(Stored data)
┄┄┄┄┄┄┄┄┄┄┄┄┄┄┄┄┄┄┄┄

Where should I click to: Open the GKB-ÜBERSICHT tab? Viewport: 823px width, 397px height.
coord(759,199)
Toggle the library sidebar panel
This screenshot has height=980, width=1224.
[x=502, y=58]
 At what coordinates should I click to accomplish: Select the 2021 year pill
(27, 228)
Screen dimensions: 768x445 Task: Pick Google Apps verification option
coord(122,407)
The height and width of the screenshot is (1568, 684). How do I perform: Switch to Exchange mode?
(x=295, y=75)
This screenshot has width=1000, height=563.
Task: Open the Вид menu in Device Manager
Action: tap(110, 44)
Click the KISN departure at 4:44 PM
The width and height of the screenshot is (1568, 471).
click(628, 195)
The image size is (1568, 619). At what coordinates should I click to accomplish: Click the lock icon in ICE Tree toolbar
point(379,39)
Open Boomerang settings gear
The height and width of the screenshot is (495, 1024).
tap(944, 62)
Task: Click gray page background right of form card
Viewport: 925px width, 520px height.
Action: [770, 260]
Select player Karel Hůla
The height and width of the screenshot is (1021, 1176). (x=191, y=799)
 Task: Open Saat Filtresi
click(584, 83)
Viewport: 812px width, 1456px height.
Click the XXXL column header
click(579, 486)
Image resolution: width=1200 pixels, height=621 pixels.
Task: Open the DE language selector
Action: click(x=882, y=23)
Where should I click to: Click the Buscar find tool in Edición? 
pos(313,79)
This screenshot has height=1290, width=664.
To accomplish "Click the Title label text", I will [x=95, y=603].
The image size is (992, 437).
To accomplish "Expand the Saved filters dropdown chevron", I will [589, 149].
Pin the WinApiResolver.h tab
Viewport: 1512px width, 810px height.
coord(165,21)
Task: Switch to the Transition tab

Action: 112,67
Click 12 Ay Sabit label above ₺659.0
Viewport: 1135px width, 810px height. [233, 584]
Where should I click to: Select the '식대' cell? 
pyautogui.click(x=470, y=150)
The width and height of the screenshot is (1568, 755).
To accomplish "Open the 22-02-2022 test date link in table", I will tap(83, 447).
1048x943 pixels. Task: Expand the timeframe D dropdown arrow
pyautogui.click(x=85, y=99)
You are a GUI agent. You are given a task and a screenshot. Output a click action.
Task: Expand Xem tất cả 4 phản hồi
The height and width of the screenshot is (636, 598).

┄┄┄┄┄┄┄┄┄┄┄┄┄┄┄┄┄┄┄┄

Requirement: Write out every entry again so that each line matches the original exactly.

Result of this exercise:
Where should I click to: Open the GKB-ÜBERSICHT tab? Viewport: 823px width, 397px height.
coord(759,199)
Toggle the library sidebar panel
This screenshot has height=980, width=1224.
[x=502, y=58]
 At what coordinates should I click to accomplish: Select the 2021 year pill
(27, 228)
Screen dimensions: 768x445 Task: Pick Google Apps verification option
coord(122,407)
The height and width of the screenshot is (1568, 684). How do I perform: Switch to Exchange mode?
(x=295, y=75)
This screenshot has width=1000, height=563.
Task: Open the Вид menu in Device Manager
Action: tap(110, 44)
Click the KISN departure at 4:44 PM
The width and height of the screenshot is (1568, 471).
click(628, 195)
The image size is (1568, 619). At what coordinates should I click to accomplish: Click the lock icon in ICE Tree toolbar
point(379,39)
Open Boomerang settings gear
The height and width of the screenshot is (495, 1024).
tap(944, 62)
Task: Click gray page background right of form card
Viewport: 925px width, 520px height.
Action: [770, 260]
Select player Karel Hůla
The height and width of the screenshot is (1021, 1176). (x=191, y=799)
 Task: Open Saat Filtresi
click(584, 83)
Viewport: 812px width, 1456px height.
Click the XXXL column header
click(579, 486)
Image resolution: width=1200 pixels, height=621 pixels.
Task: Open the DE language selector
Action: click(x=882, y=23)
Where should I click to: Click the Buscar find tool in Edición? 
pos(313,79)
This screenshot has height=1290, width=664.
To accomplish "Click the Title label text", I will [x=95, y=603].
The image size is (992, 437).
To accomplish "Expand the Saved filters dropdown chevron", I will [589, 149].
Pin the WinApiResolver.h tab
Viewport: 1512px width, 810px height.
coord(165,21)
Task: Switch to the Transition tab

Action: 112,67
Click 12 Ay Sabit label above ₺659.0
Viewport: 1135px width, 810px height. [233, 584]
Where should I click to: Select the '식대' cell? 
pyautogui.click(x=470, y=150)
The width and height of the screenshot is (1568, 755).
To accomplish "Open the 22-02-2022 test date link in table", I will tap(83, 447).
1048x943 pixels. Task: Expand the timeframe D dropdown arrow
pyautogui.click(x=85, y=99)
You are a GUI agent. You are given a task and a screenshot. Output a click action.
Task: Expand Xem tất cả 4 phản hồi
The height and width of the screenshot is (636, 598).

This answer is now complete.